Industri Pertambangan Kian Menyusut

Jakarta, Kompas - Indonesia diperkirakan hanya akan mampu menarik tak sampai 1 persen dari belanja investasi global di proyek-proyek eksplorasi pertambangan baru pada tahun 2005. Penyebabnya, iklim investasi di Indonesia dinilai masih sangat buruk sehingga investor tidak mau masuk. Demikian hasil survei yang dilakukan oleh PriceWaterhouseCoopers (PwC), Kamis (27/1).

"Jika tidak ada perubahan positif, industri pertambangan Indonesia bisa semakin menciut dalam 15 tahun mendatang, karena cadangan yang ada sekarang ini sudah semakin menipis dan belum ada gantinya," ujar Marc Upcroft, seorang partner di PwC Mining Practice, pada acara peluncuran laporan hasil survei tersebut.

Ia mengungkapkan, kendati perusahaan-perusahaan tambang global melihat wilayah pertambangan Indonesia sangat prospektif, mereka belum bersedia meningkatkan kegiatan eksplorasi sebelum kondisi investasi di Indonesia benar-benar membaik.

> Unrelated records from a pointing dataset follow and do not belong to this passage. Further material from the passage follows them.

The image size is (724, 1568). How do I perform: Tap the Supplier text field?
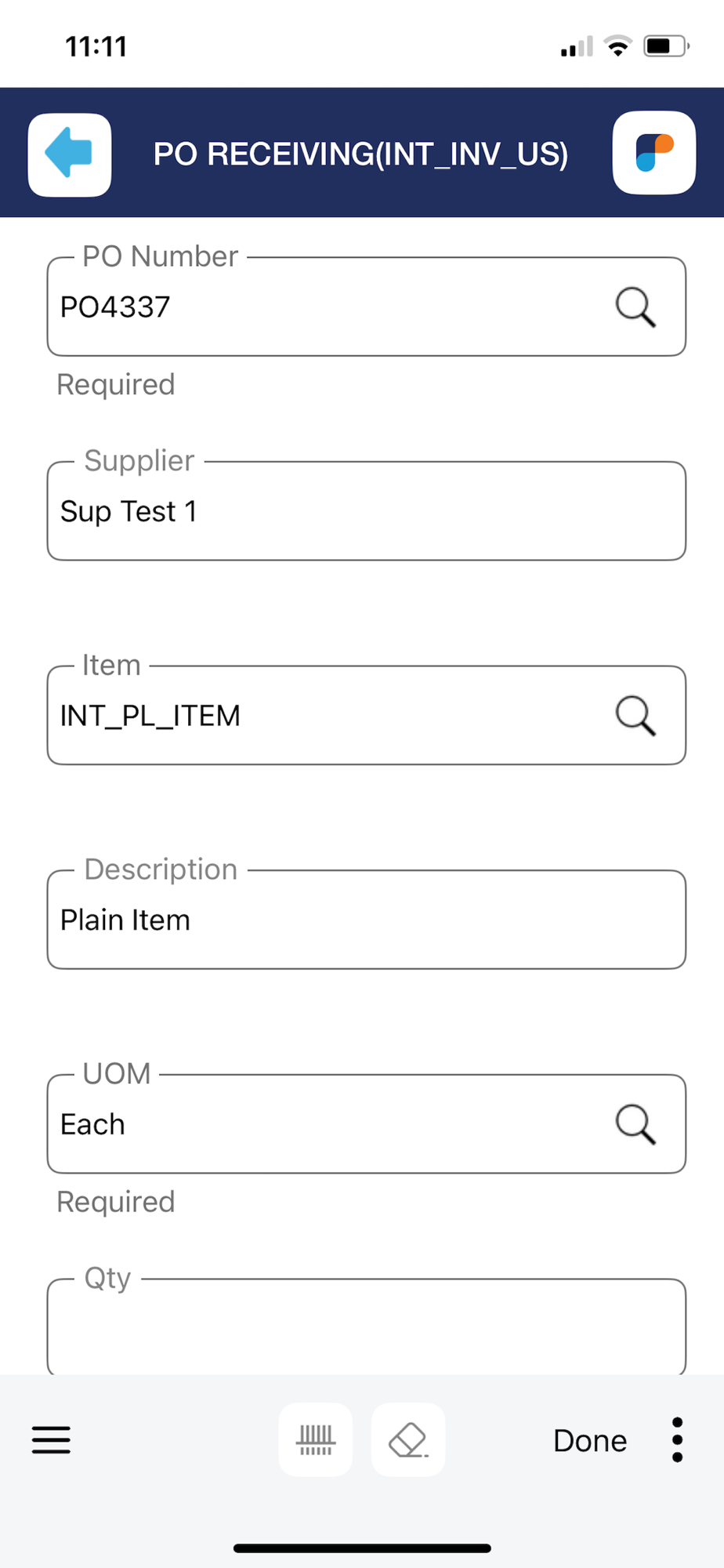click(366, 511)
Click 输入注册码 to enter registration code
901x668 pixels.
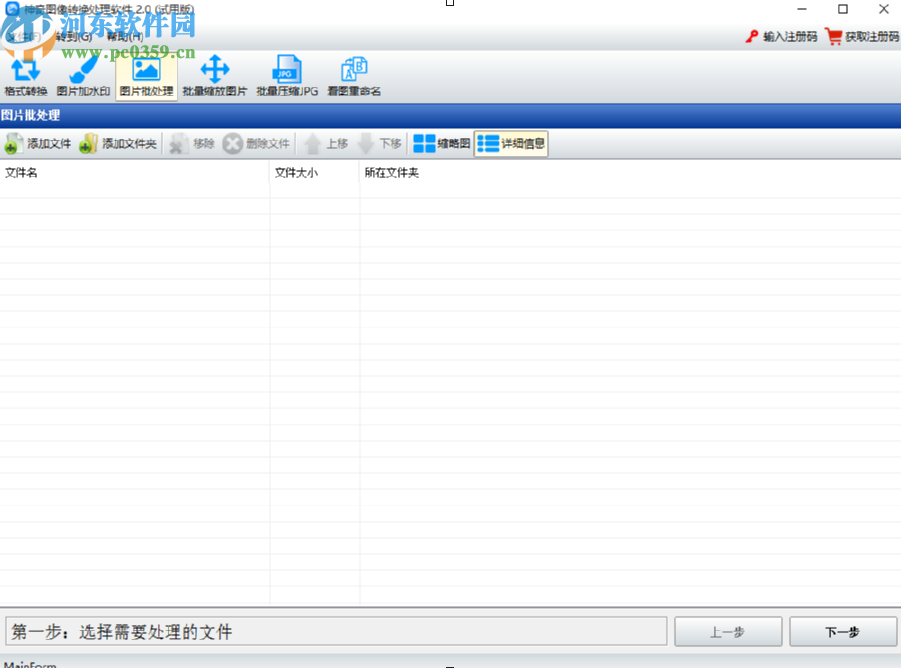pos(788,35)
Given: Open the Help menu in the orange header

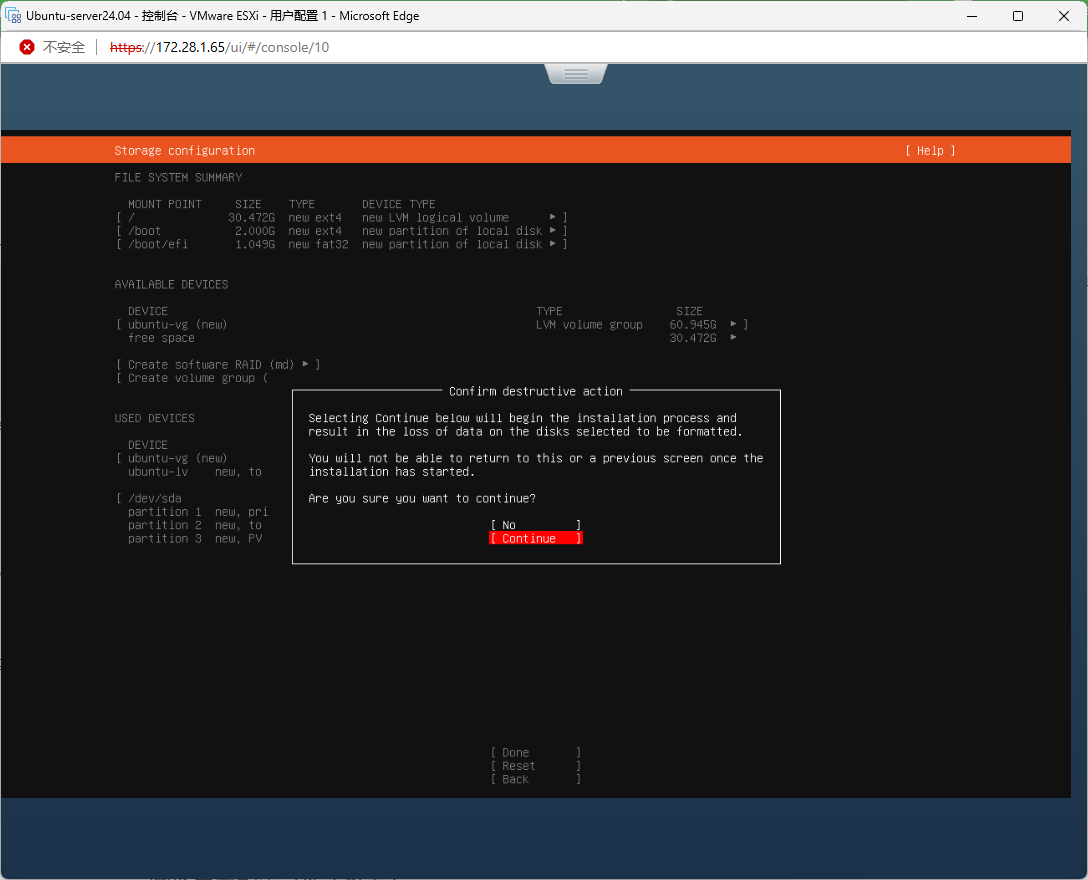Looking at the screenshot, I should [x=930, y=151].
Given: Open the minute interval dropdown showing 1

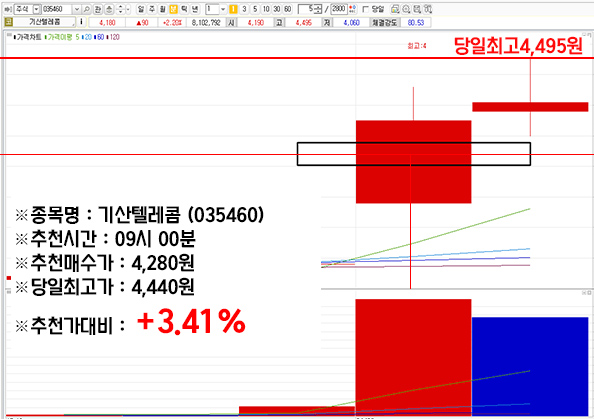Looking at the screenshot, I should click(x=223, y=9).

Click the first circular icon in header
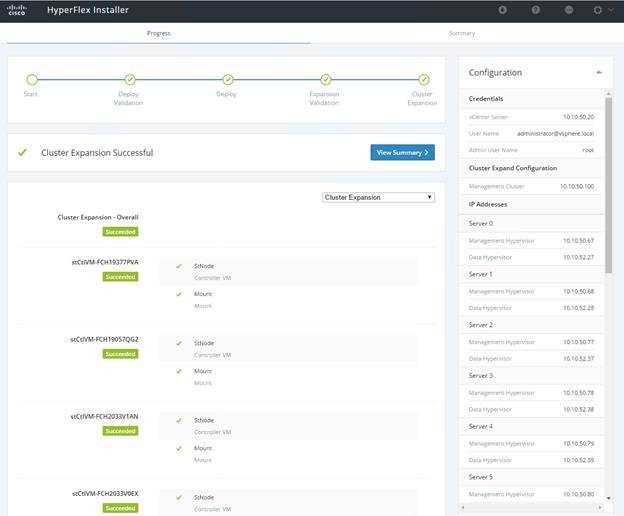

Menurut survei tersebut, tahun 2003, dana yang dibelanjakan untuk kegiatan eksplorasi di Indonesia hanya 7 juta dollar AS, atau nyaris tak berubah dibandingkan tahun 2002. Sebagai perbandingan, total dana yang dikeluarkan perusahaan-perusahaan tambang dunia untuk kegiatan eksplorasi baru secara global naik dari 2,05 miliar dollar AS menjadi 2,19 miliar dollar AS selama periode sama. Pemicu utama kenaikan investasi di proyek eksplorasi baru ini adalah adanya lonjakan harga mineral di pasar dunia.

Survei ini tidak mengungkapkan angka investasi di kegiatan eksplorasi di Indonesia selama tahun 2004. Hanya lima dari 30 perusahaan tambang terbesar dunia yang terdaftar di bursa saham (listed) dan beroperasi secara global, yang sekarang ini memiliki kegiatan operasi di Indonesia. Dari lima perusahaan itu, tidak semuanya memiliki proyek yang masih berjalan.

Para investor tetap menjauh dari Indonesia sejak krisis finansial tahun 1997, terutama karena ketidakpastian menyangkut regulasi, kondisi infrastruktur yang buruk, serta sistem peradilan lokal yang tidak ramah. Indonesia mencatat penurunan angka persetujuan penanaman modal asing (PMA) hingga 26 persen tahun lalu, menjadi 10,3 miliar dollar AS.

Upcroft mengatakan, investasi di pertambangan baru dan perluasan kapasitas akan tetap rendah pada tahun ini, sebagaimana tahun-tahun sebelumnya. "Namun, jika iklim investasi di sektor pertambangan membaik, Indonesia berpotensi menjadi negara tambang kelas dunia," ujar Upcroft.

Untuk produksi, Upcroft mengatakan Indonesia akan terus mengalami tren kenaikan pada tahun 2005. Namun, kenaikan produksi pertambangan itu terutama berasal dari tambang- tambang lama, dan bukan tambang-tambang baru. Untuk batu bara, produksi Indonesia tahun 2003 tercatat 114,5 juta ton batu bara, meningkat dari 103,4 juta ton tahun 2002.

Untuk emas, produksi naik sedikit menjadi 4,39 juta troy ounces tahun 2003 dari 4,33 juta troy ounces tahun 2002. Sementara produksi timah turun menjadi 65.000 ton tahun 2003 dari 67.000 ton tahun 2002. Penerimaan dari sektor pertambangan tercatat 6,09 miliar dollar AS tahun 2003, naik dari 5,17 miliar dollar AS tahun 2002. Kenaikan penerimaan ini terutama akibat kenaikan harga mineral. Untuk 2004, data belum tersedia.